> _Objective_
Return the stretch of the records below from the line that contains "You are a GUI" through the end of the records, word for word, leaving out the pictures.

______________________________

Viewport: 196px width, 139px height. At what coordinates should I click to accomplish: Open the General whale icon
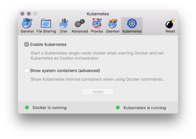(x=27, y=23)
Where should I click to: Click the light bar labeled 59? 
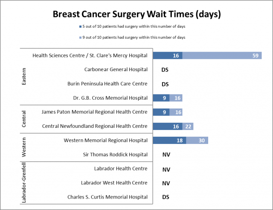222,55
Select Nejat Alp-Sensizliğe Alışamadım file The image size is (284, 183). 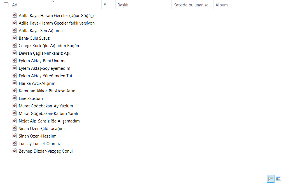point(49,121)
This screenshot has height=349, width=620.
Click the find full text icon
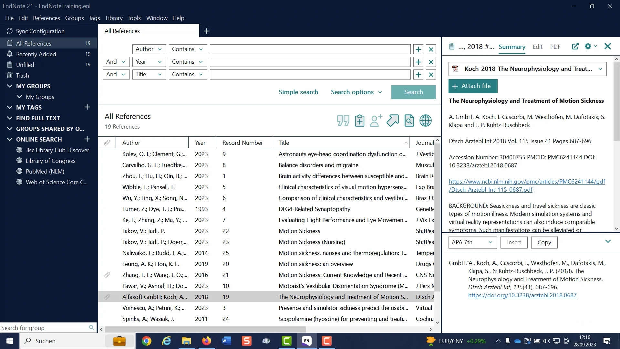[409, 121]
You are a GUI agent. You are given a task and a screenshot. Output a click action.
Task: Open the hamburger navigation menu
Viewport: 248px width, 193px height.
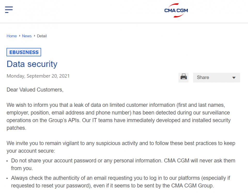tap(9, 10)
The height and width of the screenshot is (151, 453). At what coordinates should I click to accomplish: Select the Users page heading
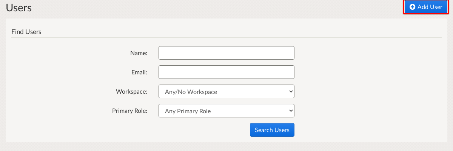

______________________________

> _Final result_
You are a GUI agent. You are given a task and a screenshot. Output a click action.
Task: Open the hamburger navigation menu
Viewport: 248px width, 193px height.
tap(9, 10)
The height and width of the screenshot is (151, 453). At what coordinates should I click to accomplish: Select the Users page heading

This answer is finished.